>>>>>
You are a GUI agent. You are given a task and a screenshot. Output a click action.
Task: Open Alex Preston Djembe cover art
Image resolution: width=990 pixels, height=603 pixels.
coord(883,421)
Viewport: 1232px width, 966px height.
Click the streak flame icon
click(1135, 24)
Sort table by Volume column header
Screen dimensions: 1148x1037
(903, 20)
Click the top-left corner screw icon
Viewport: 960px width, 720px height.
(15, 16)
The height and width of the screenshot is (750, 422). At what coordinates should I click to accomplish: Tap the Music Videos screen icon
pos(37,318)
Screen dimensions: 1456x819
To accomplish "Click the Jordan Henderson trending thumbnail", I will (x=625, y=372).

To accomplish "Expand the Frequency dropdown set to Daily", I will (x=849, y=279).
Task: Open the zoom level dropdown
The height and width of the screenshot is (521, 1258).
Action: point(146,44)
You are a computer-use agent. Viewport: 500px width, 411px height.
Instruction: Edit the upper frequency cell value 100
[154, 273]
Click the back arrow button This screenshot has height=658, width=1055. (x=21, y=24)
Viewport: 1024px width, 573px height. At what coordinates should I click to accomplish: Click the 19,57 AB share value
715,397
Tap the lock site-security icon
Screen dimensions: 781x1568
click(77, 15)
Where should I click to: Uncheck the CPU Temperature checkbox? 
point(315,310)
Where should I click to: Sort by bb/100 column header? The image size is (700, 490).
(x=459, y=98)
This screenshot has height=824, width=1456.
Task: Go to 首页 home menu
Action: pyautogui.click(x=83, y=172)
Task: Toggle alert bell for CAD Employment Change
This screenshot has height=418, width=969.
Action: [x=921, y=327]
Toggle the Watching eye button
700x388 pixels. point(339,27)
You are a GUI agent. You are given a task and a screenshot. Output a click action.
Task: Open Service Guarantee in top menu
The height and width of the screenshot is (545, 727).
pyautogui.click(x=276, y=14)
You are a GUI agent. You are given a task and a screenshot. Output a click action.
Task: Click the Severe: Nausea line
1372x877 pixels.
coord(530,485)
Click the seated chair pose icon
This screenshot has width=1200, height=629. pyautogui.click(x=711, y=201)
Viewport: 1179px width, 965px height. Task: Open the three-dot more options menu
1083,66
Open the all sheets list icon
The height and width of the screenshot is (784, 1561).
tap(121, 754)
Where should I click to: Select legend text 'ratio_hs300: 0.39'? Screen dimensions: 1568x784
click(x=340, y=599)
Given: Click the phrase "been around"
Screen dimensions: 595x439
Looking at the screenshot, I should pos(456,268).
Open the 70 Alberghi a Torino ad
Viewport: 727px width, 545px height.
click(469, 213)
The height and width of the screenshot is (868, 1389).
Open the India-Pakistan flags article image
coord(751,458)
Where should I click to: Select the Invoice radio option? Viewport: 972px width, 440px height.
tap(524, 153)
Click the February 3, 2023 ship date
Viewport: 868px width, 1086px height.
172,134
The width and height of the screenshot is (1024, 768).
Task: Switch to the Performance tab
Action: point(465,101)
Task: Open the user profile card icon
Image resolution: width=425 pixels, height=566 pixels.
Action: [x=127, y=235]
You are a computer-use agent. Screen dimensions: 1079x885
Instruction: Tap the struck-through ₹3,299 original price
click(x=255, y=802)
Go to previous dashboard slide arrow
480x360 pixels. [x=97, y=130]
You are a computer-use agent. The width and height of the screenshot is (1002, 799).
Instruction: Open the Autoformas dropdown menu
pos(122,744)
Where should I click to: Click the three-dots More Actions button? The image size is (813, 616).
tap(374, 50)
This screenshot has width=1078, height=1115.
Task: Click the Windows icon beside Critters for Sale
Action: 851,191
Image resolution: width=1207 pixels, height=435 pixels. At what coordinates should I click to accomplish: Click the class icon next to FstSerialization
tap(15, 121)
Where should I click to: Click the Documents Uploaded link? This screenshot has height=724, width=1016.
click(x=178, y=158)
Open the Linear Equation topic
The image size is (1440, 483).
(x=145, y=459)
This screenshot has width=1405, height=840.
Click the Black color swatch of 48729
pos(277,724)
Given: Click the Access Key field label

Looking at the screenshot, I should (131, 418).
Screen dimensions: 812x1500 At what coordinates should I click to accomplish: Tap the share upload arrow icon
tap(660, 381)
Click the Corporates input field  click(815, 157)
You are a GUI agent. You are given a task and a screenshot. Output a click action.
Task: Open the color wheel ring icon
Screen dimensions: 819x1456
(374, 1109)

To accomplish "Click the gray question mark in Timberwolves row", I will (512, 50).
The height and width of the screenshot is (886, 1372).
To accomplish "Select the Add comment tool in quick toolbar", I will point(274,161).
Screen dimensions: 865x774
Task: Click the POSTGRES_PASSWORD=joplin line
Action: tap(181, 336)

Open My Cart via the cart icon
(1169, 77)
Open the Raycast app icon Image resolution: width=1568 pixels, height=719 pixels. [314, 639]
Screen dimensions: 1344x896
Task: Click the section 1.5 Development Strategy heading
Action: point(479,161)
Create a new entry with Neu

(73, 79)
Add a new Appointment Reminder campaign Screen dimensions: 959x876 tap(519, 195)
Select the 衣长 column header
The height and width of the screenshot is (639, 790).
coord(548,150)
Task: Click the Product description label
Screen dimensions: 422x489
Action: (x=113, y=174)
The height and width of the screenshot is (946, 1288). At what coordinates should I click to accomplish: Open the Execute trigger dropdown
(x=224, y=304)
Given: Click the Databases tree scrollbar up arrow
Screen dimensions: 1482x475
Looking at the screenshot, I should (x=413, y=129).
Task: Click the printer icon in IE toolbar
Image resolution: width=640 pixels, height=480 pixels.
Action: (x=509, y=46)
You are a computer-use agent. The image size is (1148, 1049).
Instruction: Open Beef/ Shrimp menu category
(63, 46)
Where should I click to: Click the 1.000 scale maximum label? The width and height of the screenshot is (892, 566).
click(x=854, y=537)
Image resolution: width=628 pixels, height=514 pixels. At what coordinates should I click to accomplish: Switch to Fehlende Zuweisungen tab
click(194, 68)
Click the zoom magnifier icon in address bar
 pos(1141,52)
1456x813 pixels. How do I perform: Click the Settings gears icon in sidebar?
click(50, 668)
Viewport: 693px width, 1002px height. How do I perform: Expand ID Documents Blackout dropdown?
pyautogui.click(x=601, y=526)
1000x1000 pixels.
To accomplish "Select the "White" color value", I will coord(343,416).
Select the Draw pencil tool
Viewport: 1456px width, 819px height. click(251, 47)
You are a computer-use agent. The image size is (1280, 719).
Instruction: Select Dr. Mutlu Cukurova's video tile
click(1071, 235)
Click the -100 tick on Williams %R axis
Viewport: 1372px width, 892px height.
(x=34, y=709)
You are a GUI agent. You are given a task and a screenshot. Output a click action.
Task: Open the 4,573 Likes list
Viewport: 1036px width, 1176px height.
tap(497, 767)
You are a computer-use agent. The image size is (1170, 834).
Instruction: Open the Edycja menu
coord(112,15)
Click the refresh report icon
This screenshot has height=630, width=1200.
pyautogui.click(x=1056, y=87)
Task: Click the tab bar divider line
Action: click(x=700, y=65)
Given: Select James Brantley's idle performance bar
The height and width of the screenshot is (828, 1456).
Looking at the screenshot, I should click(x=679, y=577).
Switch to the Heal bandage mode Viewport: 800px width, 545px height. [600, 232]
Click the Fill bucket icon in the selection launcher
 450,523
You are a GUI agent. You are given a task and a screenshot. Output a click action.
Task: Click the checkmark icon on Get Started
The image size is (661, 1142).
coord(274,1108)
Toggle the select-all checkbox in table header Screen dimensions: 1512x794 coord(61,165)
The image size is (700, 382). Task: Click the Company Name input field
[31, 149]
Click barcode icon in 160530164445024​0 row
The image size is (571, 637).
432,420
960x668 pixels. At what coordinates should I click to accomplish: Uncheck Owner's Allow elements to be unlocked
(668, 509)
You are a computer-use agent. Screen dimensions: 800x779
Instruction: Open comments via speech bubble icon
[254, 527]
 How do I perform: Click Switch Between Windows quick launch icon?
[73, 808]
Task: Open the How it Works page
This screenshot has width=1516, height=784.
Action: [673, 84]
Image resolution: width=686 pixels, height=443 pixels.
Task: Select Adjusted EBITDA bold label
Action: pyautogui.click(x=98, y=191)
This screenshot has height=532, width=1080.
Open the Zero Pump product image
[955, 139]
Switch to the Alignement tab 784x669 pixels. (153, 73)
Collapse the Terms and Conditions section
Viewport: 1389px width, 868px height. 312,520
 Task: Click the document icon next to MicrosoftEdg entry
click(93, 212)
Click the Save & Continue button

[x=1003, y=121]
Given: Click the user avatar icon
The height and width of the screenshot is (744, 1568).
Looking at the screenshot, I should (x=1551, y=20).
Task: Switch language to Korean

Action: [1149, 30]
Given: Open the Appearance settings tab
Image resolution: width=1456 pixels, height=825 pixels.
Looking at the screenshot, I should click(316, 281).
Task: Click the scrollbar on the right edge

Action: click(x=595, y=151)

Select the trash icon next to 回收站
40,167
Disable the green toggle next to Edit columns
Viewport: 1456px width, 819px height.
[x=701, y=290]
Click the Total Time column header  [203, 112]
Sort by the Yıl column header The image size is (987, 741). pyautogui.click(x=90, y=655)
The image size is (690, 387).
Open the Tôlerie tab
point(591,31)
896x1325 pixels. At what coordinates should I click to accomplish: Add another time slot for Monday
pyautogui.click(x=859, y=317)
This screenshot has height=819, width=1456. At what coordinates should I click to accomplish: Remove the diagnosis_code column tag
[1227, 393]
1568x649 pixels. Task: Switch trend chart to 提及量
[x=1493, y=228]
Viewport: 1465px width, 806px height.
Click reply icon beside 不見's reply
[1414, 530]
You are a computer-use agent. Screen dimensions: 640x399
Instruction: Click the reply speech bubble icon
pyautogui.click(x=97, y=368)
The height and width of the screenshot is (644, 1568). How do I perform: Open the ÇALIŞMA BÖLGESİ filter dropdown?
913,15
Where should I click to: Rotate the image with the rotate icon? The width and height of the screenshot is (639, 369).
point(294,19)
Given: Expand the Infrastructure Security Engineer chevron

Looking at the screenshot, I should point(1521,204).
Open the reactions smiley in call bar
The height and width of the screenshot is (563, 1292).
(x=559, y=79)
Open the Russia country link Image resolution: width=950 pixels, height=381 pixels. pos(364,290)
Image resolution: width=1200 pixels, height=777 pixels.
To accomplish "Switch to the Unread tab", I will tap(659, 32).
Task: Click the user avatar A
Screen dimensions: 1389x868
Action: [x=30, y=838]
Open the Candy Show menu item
<<<<<
[TASK TO COMPLETE] Put the data from the line containing "Where should I click to: Click the 1.000" through the line containing "Viewport: 1456px width, 819px height. click(251, 47)" into a JSON list of strings, with one string for each line and no blank lines.

[COMPLETED EXERCISE]
[
  "Where should I click to: Click the 1.000 scale maximum label? The width and height of the screenshot is (892, 566).",
  "click(x=854, y=537)",
  "Image resolution: width=628 pixels, height=514 pixels. At what coordinates should I click to accomplish: Switch to Fehlende Zuweisungen tab",
  "click(194, 68)",
  "Click the zoom magnifier icon in address bar",
  " pos(1141,52)",
  "1456x813 pixels. How do I perform: Click the Settings gears icon in sidebar?",
  "click(50, 668)",
  "Viewport: 693px width, 1002px height. How do I perform: Expand ID Documents Blackout dropdown?",
  "pyautogui.click(x=601, y=526)",
  "1000x1000 pixels.",
  "To accomplish \"Select the \"White\" color value\", I will coord(343,416).",
  "Select the Draw pencil tool",
  "Viewport: 1456px width, 819px height. click(251, 47)"
]